Aim of the exercise
Update the listing below by changing every "Image resolution" to "Picture size" and leaving everything else as it is. Omit the pictures from your answer.

[Source data]
start

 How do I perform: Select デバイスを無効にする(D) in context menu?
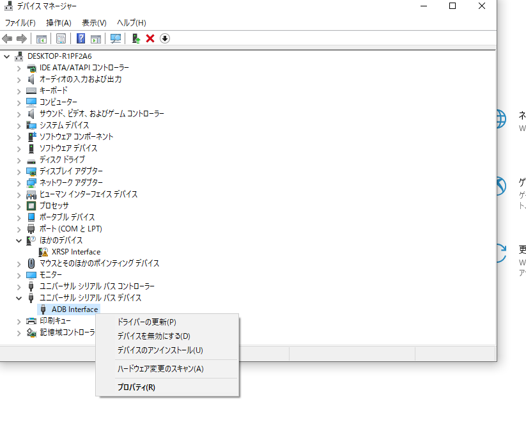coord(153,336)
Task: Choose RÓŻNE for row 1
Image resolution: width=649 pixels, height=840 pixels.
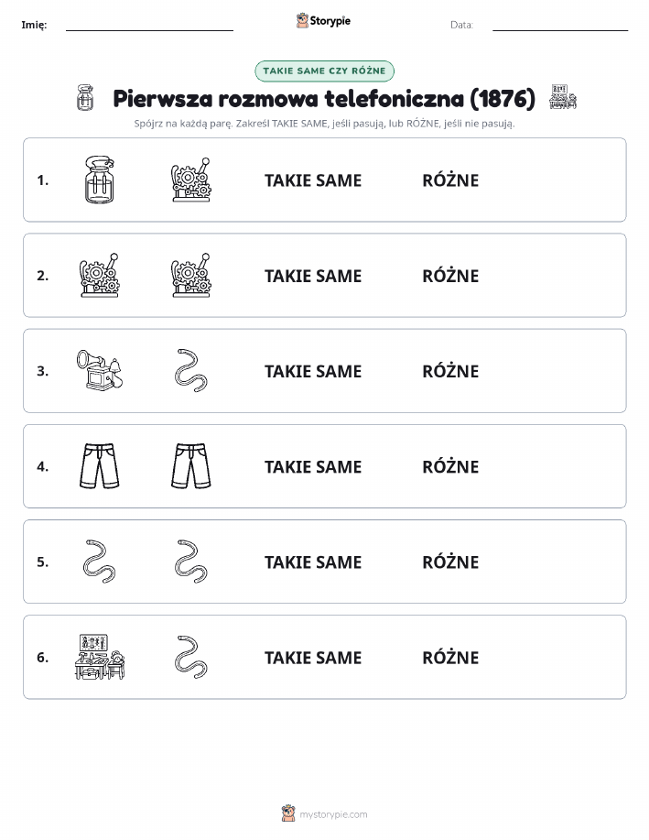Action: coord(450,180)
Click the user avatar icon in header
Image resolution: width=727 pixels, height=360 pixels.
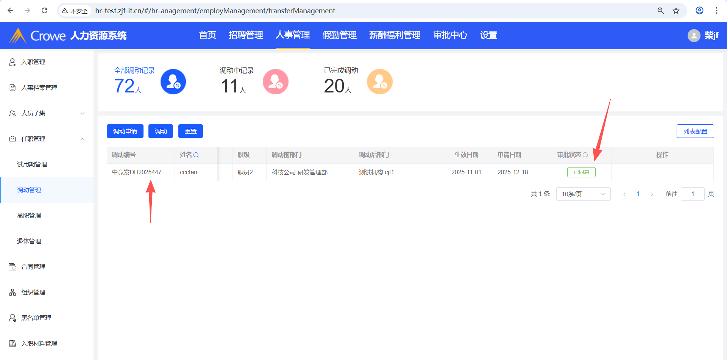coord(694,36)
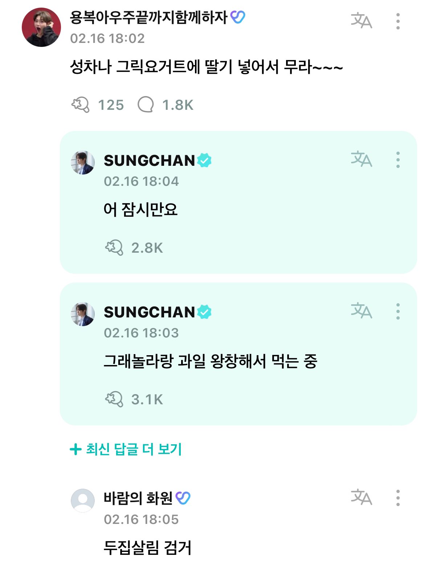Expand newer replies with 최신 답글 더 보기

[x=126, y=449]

end

Output
 How do I perform: Select デバイスを無効にする(D) in context menu?
coord(153,336)
Task: Choose RÓŻNE for row 1
Picture size: width=649 pixels, height=840 pixels.
Action: coord(450,180)
Click the user avatar icon in header
Picture size: width=727 pixels, height=360 pixels.
coord(694,36)
Expand newer replies with 최신 답글 더 보기

[x=126, y=449]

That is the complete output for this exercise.